Coffee House Press publisher Chris Fischbach said McBride's book floored him when he first read it, "not only by the powerful story, but by its urgent, assaulting syntax, which is both relentless and engrossing. By the time I finished, I was spent: artistically, emotionally, spiritually. I had never read anything like it."

McBride's writing can be difficult, at first, for the reader to penetrate; the book is written in long blocks of fragments with sporadic punctuation. The Star Tribune review, which will be published in September, calls it "brave, dizzying, risk-taking fiction of the highest order."

The Guardian called it "jaggedly uncompromising in both style and subject matter," and Irish novelist Anne Enright called the book an "instant classic" and its author "a genius."

McBride's award follows a number of significant awards won recently by Coffee House Press authors, including Ron Padgett's "Collected Poems," which won the Los Angeles Times Book Prize and the Poetry Society of America's William Carlos Williams Award, and Patricia Smith's "Shoulda Been Jimi Savannah," which won the Wheatley Book Award and the Lenore Marshall Prize from the Academy of American Poets.
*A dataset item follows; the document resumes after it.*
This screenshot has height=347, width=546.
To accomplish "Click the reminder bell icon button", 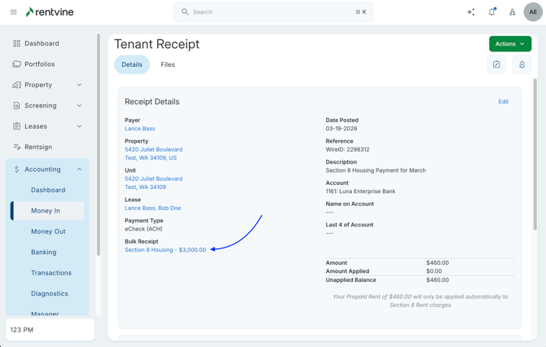I will (x=522, y=64).
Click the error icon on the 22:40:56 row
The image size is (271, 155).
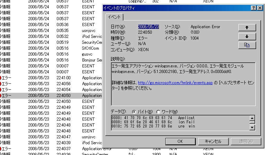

The Baileys Prize carries an award of $50,000 and goes to the best novel written in English by a woman. Originally known as the Orange Prize, the award ended briefly in 2012 when Orange telecommunications ended its sponsorship. Baileys Irish Cream now sponsors it.

The other finalists for the Baileys Prize were "Americanah," by Chimamanda Ngozi Adichie, "The Undertaking," by Audrey Magee, and "Burial Rites," by Hannah Kent.